Üçüncü E-Çalıştay, Üçüncü Oturum: Nijerya ve Azerbaycan

4 Nisan 2018’de Dış Politika ve Barış Araştırmaları Merkezi “21. Yüzyılda Savunma Sanayii: Karşılaştırmalı Analiz” Üçüncü E-Çalıştay’ının üçüncü oturumuna ev sahipliği yaptı. Bu oturumda, iki sunum yapıldı. Johannesburg Üniversitesi ve Afrika Savunma İncelemesi’nden Conway Waddington, ‘’ Nijerya Savunma Sanayii: Uluslararası Tedariklere Bağlı ve Çeşitli Tehditler Tarafından Yönlendirilmiş’’sunarken, Bilkent Üniversitesi Dış Politika ve Barış Araştırmaları Merkezi’nde doktora sonrası araştırmacı olarak çalışan Çağlar Kurç, ‘’ Azerbaycan Savunma Sanayii: Dış Politika Hedefi için bir Amaç’’ sunmuştur.

Sunumların kısa özetleri şöyledir:

‘’ Nijerya Savunma Sanayii: Uluslararası Tedariklere Bağlı ve Çeşitli Tehditler Tarafından Yönlendirilmiş’’

Bu çalışma nijerya savunma sanayiinin uluslararası ithslata olan güvenini ve tedariği sürdüren ve kısıtlayan faktörler için bir çerçeve sunuyor. ISR ve CAS için uçak tedariği nijerya savunma sektörünün geniş dinamiğinin tanımlayıcı bir örneği olarak araştırılıyor. Nijerya hava kabiliyetleri sınırlıdır, ancak hem sabit kanatlı hem de rotorlu taşıtların yakın hava desteğini genişletme çabaları ve aynı zamanda hızla büyüyen ISR platformları havuzu açısından dikkate değerdir. Çin İHA’ları Nijerya’ya, nadir, bölgesel olarak konuşulan, uzaktan saldırı kabiliyetini verdiler.

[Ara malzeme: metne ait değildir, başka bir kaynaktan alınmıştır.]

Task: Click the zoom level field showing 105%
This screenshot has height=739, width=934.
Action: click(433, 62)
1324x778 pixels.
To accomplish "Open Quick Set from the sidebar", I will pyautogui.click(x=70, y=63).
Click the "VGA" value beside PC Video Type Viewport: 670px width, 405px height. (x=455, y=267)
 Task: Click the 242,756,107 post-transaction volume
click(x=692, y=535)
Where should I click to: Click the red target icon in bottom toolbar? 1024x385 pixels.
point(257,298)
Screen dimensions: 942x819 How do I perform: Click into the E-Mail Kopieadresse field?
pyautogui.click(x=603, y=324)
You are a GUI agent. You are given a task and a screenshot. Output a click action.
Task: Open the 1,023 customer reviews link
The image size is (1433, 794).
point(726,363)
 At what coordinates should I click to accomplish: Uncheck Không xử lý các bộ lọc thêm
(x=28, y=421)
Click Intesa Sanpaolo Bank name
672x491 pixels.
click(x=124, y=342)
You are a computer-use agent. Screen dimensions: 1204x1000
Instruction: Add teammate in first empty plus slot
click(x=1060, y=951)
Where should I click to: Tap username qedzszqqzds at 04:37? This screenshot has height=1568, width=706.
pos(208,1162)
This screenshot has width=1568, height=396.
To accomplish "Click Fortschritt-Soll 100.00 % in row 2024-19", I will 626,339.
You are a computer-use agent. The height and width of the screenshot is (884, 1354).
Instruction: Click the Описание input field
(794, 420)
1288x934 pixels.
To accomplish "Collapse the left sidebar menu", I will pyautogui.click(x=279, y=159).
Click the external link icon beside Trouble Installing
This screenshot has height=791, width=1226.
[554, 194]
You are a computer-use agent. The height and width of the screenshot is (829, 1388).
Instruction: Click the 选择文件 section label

Bu çalışma aynı zamanda Nijerya savunma sektörünün, özellikle deniz platformları açısından ancak aynı zamanda arazi bazlı silah ve malzeme açısından da yerli üretim yeteneklerini iyileştirme ve yaygınlaştırma çabalarını özetlemeye çalışmaktadır.

‘’Azerbaycan Savunma Sanayii: Dış Politika Hedefi için bir Amaç.’’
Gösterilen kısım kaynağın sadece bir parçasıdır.